Stored data entries
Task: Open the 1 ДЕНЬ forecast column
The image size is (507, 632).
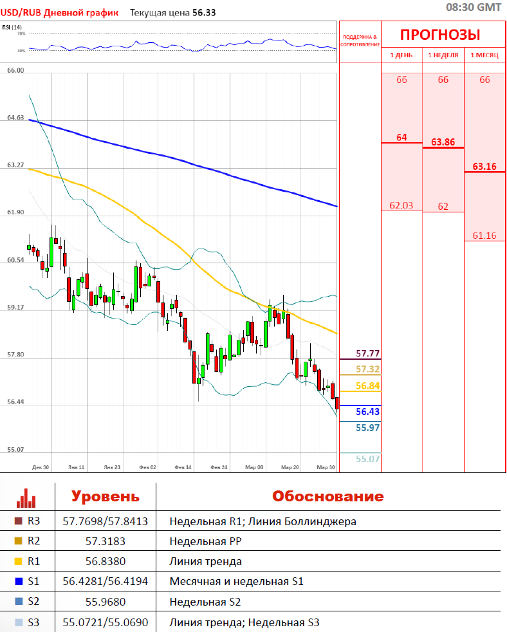Action: pos(401,55)
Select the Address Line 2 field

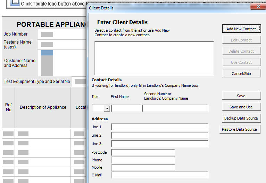click(x=160, y=135)

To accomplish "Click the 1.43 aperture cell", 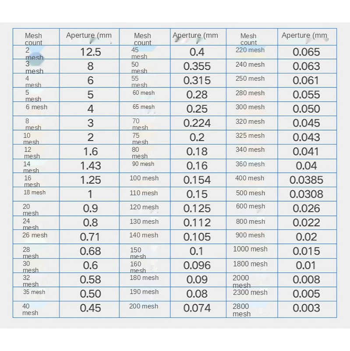I will [90, 166].
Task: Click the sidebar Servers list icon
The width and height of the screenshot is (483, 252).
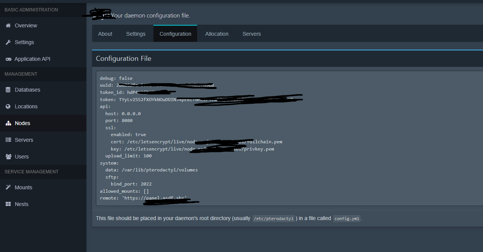Action: coord(8,140)
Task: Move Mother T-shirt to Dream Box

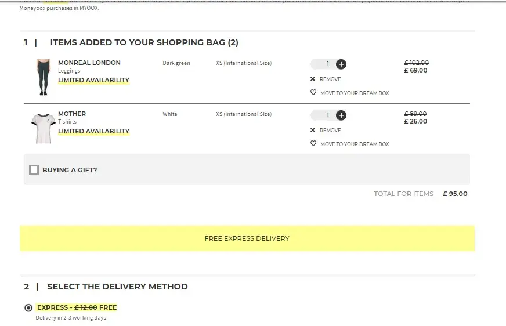Action: tap(355, 144)
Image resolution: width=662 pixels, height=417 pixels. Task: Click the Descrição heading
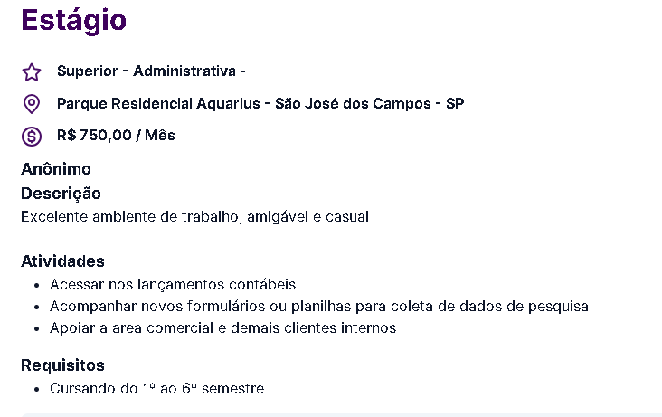coord(61,194)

### DIRECTIONS:
Write out the line that contains "Task: Click the sidebar Servers list icon" and every line after it to the end of the data, exactly as they stand. Omit the pictures.

### EXERCISE RESULT:
Task: Click the sidebar Servers list icon
The width and height of the screenshot is (483, 252).
Action: coord(8,140)
Task: Move Mother T-shirt to Dream Box

Action: tap(355, 144)
Image resolution: width=662 pixels, height=417 pixels. Task: Click the Descrição heading
coord(61,194)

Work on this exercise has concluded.